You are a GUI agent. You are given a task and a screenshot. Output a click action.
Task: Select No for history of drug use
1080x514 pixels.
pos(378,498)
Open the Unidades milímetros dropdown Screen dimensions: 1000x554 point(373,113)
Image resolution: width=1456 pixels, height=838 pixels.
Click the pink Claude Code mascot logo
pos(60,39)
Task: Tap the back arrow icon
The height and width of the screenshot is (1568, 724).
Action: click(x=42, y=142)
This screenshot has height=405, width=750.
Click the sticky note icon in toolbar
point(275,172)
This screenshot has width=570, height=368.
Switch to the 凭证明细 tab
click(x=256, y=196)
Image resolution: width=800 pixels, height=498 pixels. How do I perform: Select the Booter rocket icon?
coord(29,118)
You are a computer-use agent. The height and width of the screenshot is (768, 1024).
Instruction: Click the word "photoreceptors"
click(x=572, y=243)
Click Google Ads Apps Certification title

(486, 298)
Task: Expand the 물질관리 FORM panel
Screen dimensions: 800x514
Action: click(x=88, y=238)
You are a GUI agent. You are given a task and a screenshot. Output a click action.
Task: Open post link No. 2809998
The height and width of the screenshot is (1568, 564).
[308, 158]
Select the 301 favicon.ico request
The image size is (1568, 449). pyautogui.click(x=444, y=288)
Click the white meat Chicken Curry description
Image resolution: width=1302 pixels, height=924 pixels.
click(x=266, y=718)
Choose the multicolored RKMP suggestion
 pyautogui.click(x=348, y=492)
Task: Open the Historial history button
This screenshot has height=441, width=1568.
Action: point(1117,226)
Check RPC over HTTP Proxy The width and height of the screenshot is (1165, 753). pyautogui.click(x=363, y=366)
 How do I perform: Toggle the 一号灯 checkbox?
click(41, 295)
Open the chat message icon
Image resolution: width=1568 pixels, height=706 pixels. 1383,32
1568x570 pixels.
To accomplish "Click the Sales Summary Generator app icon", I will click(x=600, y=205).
__________
Assignment
Output, from the data above, the lines from the line with "This screenshot has width=570, height=368." to the line with "Task: Expand the 물질관리 FORM panel" exactly as they stand, both ends included and nothing else.

Response area
This screenshot has width=570, height=368.
Switch to the 凭证明细 tab
click(x=256, y=196)
Image resolution: width=800 pixels, height=498 pixels. How do I perform: Select the Booter rocket icon?
coord(29,118)
You are a computer-use agent. The height and width of the screenshot is (768, 1024).
Instruction: Click the word "photoreceptors"
click(x=572, y=243)
Click Google Ads Apps Certification title

(486, 298)
Task: Expand the 물질관리 FORM panel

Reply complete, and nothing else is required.